YOUR OBJECTIVE: Rewrite the data below, replacing each "Where should I click to" with "Where do I click to" and leaving everything else unchanged.

** START PROVIDED RECORDS **

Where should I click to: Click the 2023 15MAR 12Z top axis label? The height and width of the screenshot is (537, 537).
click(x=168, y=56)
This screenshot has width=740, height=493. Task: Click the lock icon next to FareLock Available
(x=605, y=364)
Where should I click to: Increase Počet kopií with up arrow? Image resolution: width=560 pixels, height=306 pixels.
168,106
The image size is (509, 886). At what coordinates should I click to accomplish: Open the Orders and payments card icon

** END PROVIDED RECORDS **

OUTPUT BELOW:
Where do I click to: Click the 2023 15MAR 12Z top axis label? The height and width of the screenshot is (537, 537).
click(x=168, y=56)
This screenshot has width=740, height=493. Task: Click the lock icon next to FareLock Available
(x=605, y=364)
Where do I click to: Increase Počet kopií with up arrow? Image resolution: width=560 pixels, height=306 pixels.
168,106
The image size is (509, 886). At what coordinates should I click to accomplish: Open the Orders and payments card icon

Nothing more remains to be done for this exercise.